[Saved data entries]

════════════════════

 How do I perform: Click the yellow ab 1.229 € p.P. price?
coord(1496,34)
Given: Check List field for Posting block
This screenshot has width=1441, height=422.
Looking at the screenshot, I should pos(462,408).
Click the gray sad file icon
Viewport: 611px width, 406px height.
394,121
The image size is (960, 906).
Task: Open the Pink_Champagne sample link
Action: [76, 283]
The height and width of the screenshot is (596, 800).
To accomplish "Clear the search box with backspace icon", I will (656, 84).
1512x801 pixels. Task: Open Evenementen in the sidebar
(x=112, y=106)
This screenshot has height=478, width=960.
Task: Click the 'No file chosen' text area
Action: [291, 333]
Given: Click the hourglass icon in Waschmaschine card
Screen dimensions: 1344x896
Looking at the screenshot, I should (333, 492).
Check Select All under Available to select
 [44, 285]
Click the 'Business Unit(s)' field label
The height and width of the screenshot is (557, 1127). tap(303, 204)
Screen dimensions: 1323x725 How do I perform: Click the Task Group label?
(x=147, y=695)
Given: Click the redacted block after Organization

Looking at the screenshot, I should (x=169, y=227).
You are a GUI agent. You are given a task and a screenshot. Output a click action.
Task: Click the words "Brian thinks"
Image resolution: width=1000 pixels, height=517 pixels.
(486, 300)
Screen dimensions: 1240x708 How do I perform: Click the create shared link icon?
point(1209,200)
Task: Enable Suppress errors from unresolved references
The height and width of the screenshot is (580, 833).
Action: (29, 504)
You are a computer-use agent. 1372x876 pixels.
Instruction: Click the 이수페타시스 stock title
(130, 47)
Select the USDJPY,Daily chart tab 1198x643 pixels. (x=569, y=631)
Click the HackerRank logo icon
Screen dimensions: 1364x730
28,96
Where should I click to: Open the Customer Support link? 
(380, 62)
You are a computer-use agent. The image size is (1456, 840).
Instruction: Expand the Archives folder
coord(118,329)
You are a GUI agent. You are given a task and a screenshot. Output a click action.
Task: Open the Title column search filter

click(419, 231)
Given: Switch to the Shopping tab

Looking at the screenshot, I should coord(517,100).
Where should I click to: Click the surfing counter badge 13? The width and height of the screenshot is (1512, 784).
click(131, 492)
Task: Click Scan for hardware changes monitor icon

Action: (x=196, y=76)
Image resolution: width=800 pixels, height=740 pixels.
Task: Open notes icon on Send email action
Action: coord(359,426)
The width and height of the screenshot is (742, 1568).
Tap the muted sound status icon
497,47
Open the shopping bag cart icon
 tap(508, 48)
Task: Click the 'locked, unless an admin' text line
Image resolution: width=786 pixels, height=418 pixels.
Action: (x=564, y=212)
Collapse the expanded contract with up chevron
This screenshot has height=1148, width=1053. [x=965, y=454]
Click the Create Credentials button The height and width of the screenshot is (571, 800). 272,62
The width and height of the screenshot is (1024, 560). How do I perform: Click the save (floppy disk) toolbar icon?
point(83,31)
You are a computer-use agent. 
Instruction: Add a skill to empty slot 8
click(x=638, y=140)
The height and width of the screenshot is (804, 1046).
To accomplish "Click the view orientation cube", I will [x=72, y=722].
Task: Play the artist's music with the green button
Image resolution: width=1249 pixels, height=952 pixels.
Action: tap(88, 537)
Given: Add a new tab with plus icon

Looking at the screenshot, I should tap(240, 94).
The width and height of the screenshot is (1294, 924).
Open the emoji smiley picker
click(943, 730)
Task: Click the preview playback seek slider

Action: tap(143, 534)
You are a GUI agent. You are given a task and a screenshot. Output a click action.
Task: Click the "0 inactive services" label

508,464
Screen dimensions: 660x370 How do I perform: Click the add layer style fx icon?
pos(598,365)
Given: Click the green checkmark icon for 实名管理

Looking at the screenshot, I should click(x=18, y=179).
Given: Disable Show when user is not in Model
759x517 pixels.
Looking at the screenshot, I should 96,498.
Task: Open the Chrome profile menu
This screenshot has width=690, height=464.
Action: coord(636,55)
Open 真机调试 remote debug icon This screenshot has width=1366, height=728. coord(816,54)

════════════════════

Exercise description
Every entry above has to be returned exactly as written.

Final answer
 How do I perform: Click the yellow ab 1.229 € p.P. price?
coord(1496,34)
Given: Check List field for Posting block
This screenshot has width=1441, height=422.
Looking at the screenshot, I should pos(462,408).
Click the gray sad file icon
Viewport: 611px width, 406px height.
394,121
The image size is (960, 906).
Task: Open the Pink_Champagne sample link
Action: [76, 283]
The height and width of the screenshot is (596, 800).
To accomplish "Clear the search box with backspace icon", I will (656, 84).
1512x801 pixels. Task: Open Evenementen in the sidebar
(x=112, y=106)
This screenshot has height=478, width=960.
Task: Click the 'No file chosen' text area
Action: [291, 333]
Given: Click the hourglass icon in Waschmaschine card
Screen dimensions: 1344x896
Looking at the screenshot, I should (333, 492).
Check Select All under Available to select
 [44, 285]
Click the 'Business Unit(s)' field label
The height and width of the screenshot is (557, 1127). tap(303, 204)
Screen dimensions: 1323x725 How do I perform: Click the Task Group label?
(x=147, y=695)
Given: Click the redacted block after Organization

Looking at the screenshot, I should (x=169, y=227).
You are a GUI agent. You are given a task and a screenshot. Output a click action.
Task: Click the words "Brian thinks"
Image resolution: width=1000 pixels, height=517 pixels.
(486, 300)
Screen dimensions: 1240x708 How do I perform: Click the create shared link icon?
point(1209,200)
Task: Enable Suppress errors from unresolved references
The height and width of the screenshot is (580, 833).
Action: (29, 504)
You are a computer-use agent. 1372x876 pixels.
Instruction: Click the 이수페타시스 stock title
(130, 47)
Select the USDJPY,Daily chart tab 1198x643 pixels. (x=569, y=631)
Click the HackerRank logo icon
Screen dimensions: 1364x730
28,96
Where should I click to: Open the Customer Support link? 
(380, 62)
You are a computer-use agent. The image size is (1456, 840).
Instruction: Expand the Archives folder
coord(118,329)
You are a GUI agent. You are given a task and a screenshot. Output a click action.
Task: Open the Title column search filter

click(419, 231)
Given: Switch to the Shopping tab

Looking at the screenshot, I should coord(517,100).
Where should I click to: Click the surfing counter badge 13? The width and height of the screenshot is (1512, 784).
click(131, 492)
Task: Click Scan for hardware changes monitor icon

Action: (x=196, y=76)
Image resolution: width=800 pixels, height=740 pixels.
Task: Open notes icon on Send email action
Action: coord(359,426)
The width and height of the screenshot is (742, 1568).
Tap the muted sound status icon
497,47
Open the shopping bag cart icon
 tap(508, 48)
Task: Click the 'locked, unless an admin' text line
Image resolution: width=786 pixels, height=418 pixels.
Action: (x=564, y=212)
Collapse the expanded contract with up chevron
This screenshot has height=1148, width=1053. [x=965, y=454]
Click the Create Credentials button The height and width of the screenshot is (571, 800). 272,62
The width and height of the screenshot is (1024, 560). How do I perform: Click the save (floppy disk) toolbar icon?
point(83,31)
You are a computer-use agent. 
Instruction: Add a skill to empty slot 8
click(x=638, y=140)
The height and width of the screenshot is (804, 1046).
To accomplish "Click the view orientation cube", I will [x=72, y=722].
Task: Play the artist's music with the green button
Image resolution: width=1249 pixels, height=952 pixels.
Action: tap(88, 537)
Given: Add a new tab with plus icon

Looking at the screenshot, I should tap(240, 94).
The width and height of the screenshot is (1294, 924).
Open the emoji smiley picker
click(943, 730)
Task: Click the preview playback seek slider

Action: tap(143, 534)
You are a GUI agent. You are given a task and a screenshot. Output a click action.
Task: Click the "0 inactive services" label

508,464
Screen dimensions: 660x370 How do I perform: Click the add layer style fx icon?
pos(598,365)
Given: Click the green checkmark icon for 实名管理

Looking at the screenshot, I should click(x=18, y=179).
Given: Disable Show when user is not in Model
759x517 pixels.
Looking at the screenshot, I should 96,498.
Task: Open the Chrome profile menu
This screenshot has width=690, height=464.
Action: coord(636,55)
Open 真机调试 remote debug icon This screenshot has width=1366, height=728. coord(816,54)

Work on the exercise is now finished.